On the technology side of the house, we basically tore the game to pieces and then reassembled it. It was horrifying. Like imagine a scene from Hellraiser where someone opens the Lament Configuration and then the Cenobites show up and spend nine days methodically disassembling their moist flesh only to put it all back together in terrifying new ways. Like that. But the game code.

It’s good. The new shape is beautiful. But there was some pain along the way.

Okay So What Did We Actually Get Done?

A pixel art game depicts a plant surrounded by irrigation systems and farming tools with a FARMING button on the side.

Prototype 1, Sprint 3

Okay so the headline here is the game is running again. At the start of the sprint it was not running. It was not even walking. One might, if they were being charitable, argue that perhaps they had once seen it crawl.

  • We got maps. The maps got areas. You can move smoothly between them.

A digital farming simulation game interface is displayed, featuring a grid-based farm layout with several plots, a central character, and various on-screen controls.

  • We got plots. The plots got states. And the tools know.
    • This is only 30% as horrifying as it probably sounds. Sentient tools aren’t currently on the roadmap. But it does mean you don’t have to constantly pick the right tool for the current plot-state.
  • We got mana. The mana got an orb. It is very cool and we’re quite proud of it.
    • Why water crops with water when you can water them with mana?
    • Mana: it’s what plants crave.

A pixel art game screen features a small character in the top-left, an inventory panel on the right, and a large blue button on the bottom-right.

There were a couple more hidden delights, but you know what? I’m keeping them secret. I’m not telling and you can’t make me.

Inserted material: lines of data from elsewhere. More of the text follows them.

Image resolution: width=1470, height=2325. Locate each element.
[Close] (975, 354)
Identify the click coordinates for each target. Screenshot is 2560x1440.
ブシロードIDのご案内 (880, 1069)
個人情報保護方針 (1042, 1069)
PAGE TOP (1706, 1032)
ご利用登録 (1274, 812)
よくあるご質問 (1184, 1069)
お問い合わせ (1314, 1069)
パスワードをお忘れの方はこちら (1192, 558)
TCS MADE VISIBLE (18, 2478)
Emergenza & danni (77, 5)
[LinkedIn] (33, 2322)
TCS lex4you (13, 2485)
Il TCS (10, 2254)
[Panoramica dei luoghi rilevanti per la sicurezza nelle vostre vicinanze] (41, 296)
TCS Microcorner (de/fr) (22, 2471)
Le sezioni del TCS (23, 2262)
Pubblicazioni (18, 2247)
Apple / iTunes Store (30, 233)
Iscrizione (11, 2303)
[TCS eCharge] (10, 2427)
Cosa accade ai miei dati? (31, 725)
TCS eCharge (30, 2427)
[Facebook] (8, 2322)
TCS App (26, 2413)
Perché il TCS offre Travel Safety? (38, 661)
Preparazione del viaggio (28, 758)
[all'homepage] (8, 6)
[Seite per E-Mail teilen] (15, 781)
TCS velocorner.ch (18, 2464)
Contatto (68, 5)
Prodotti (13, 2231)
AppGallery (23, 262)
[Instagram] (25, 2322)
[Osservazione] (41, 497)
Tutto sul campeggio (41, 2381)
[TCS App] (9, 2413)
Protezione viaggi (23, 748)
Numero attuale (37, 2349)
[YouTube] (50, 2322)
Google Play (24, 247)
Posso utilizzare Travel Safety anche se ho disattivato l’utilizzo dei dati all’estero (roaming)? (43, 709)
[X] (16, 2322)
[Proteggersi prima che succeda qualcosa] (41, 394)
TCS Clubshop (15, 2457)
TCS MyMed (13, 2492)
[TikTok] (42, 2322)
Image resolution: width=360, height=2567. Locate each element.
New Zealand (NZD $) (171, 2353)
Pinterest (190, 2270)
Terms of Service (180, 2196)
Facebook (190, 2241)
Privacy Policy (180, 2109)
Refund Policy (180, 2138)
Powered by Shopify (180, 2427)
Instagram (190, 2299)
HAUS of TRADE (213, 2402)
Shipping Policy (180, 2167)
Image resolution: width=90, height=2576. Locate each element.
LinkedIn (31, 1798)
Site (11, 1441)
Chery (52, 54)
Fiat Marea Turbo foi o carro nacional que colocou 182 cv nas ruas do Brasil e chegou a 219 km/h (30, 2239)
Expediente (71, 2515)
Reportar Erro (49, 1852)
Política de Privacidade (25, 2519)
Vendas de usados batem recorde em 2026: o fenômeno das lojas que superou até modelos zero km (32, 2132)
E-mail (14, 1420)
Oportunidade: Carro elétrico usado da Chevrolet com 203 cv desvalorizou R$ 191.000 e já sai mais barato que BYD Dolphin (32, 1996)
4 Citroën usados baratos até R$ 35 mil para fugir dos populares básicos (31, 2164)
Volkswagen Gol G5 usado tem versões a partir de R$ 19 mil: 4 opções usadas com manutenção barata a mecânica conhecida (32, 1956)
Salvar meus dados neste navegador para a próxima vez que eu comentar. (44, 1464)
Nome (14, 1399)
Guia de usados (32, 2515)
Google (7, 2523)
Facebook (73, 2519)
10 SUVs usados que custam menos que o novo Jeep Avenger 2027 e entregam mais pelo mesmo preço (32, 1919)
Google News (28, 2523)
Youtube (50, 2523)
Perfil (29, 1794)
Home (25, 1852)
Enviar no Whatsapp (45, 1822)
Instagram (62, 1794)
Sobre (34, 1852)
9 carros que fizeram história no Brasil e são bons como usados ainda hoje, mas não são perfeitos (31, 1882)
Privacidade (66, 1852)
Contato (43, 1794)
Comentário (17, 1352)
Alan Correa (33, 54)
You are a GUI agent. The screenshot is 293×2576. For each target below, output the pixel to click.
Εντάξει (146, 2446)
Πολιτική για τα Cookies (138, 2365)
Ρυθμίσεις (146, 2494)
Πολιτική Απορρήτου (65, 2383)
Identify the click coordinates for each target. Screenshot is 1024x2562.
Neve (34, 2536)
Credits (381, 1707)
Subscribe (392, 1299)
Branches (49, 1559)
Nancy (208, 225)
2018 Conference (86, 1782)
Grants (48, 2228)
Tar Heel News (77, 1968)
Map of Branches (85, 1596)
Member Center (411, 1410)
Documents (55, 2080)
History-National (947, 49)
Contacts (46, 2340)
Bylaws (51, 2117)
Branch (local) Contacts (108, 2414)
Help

The Broth, or The Foundation of Things, or What Would I Want To Have Known Before This Sprint If I Could Have Known Them

  • Start the bank transfer about seven weeks before you could possibly anticipate needing it. You know what, you should probably just go start a bank transfer right now. Get it going just in case. It’s like putting a potato in the oven. You may not want a baked potato right now, but what about you in seven hours?
  • Sometimes it’s okay to break the build in service of putting the parts together in a better order.

The Bread, or The Accoutrements, or Other Things That Go On The Side And Are Also Good Maybe But Aren’t Really A Meal On Their Own

  • Not switching the tools is a good affordance to the design of an incremental game. It’s okay to switch and manage tools in a farming game, because the pace is different, the loop is different. In an incremental where you’re managing several tens of crops across multiple different map screens, it gets frustrating.

The Bourbon … Alcohol’s A Food, Right?, or The Things Coming Next, or That Which I Naively Believe We Might Actually Be Talking About Next Time

  • We’d like to get the Tome Menu working. A book can be a menu. Who says a book can’t be a menu?
  • XP, but more. Like you can gain it, sure, but what would you say it does around here?
  • Reworking how the player purchases plots. Current design is functional but not great.
  • More kinds of plots, maybe? Sort of a stretch goal, but definitely on the horizon.
    • Who said you couldn’t grow a fish? Not with that attitude.
    • If you can plant it, you can grow it, and the whole world looks like a shovel.

If broccoli-cheddar implies that cheese sauce can be a broth, and minestrone implies that pasta noodles can be an ingredient, then I think we can clearly demonstrate that macaroni and cheese is a soup.

Listen folks, it only gets more unhinged from here. Hope you’re ready.